Methane and higher alkane analogues constitute Natural gas, a by-product from oil well. If not converted to fuel, these gases are released to the atmosphere as such and are wasted. A path-breaking technology has been developed to convert these alkanes into useful chemical intermediates.
The carbon–hydrogen bonds in alkanes, particularly those at the terminal carbon having 3 hydrogen atoms, are very hard to “crack” if you want to replace the hydrogen atoms with other atoms. Methane (CH4) and ethane (CH3CH3) are made up, exclusively, of such tightly bound hydrogen atoms. In the journal Angewandte Chemie, a team of researchers has now described how they break these bonds while forming new carbon–nitrogen bonds (amidation).
Although there has been some success in the functionalization of heavy hydrocarbons, even at the end positions, the particularly strong C–H bonds of light alkanes, especially methane, can hardly be split at all. The use of these primary components of natural gas as synthetic building blocks is especially desirable, as it would allow for the use of this often-wasted side-product of oil extraction.
A team comprised of scientists at Universidad de Huelva, Spain, and University of California, Berkeley, USA, has now successfully coupled amides (nitrogen-containing organic compounds) to light alkanes with loss of a hydrogen atom. The products of these dehydrogenative amidations are known as N-alkyl amides.

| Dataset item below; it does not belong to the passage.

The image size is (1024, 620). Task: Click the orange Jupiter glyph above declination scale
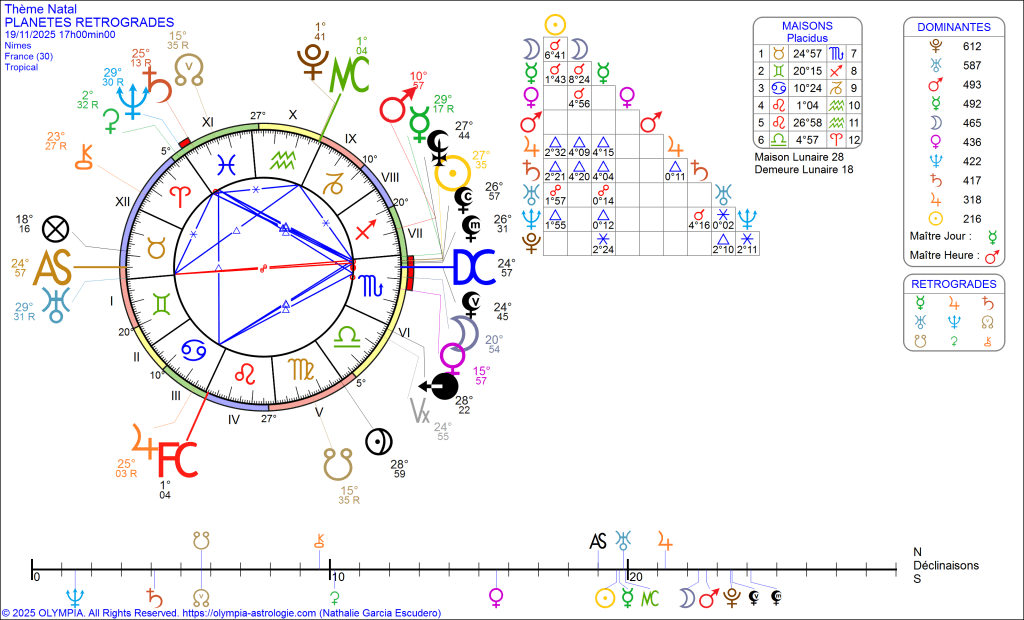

Propane, n-butane, and iso-butane gave similar results. In the light alkanes, reactivity correlates significantly more strongly with the dissociation energy of the C–H bonds than in higher alkanes.
And methane? Even the toughest candidate—amidation of methane has never previously been observed—could be coupled to the amide. Isotopic experiments were used to prove that methane reacts to form N-methylbenzamide.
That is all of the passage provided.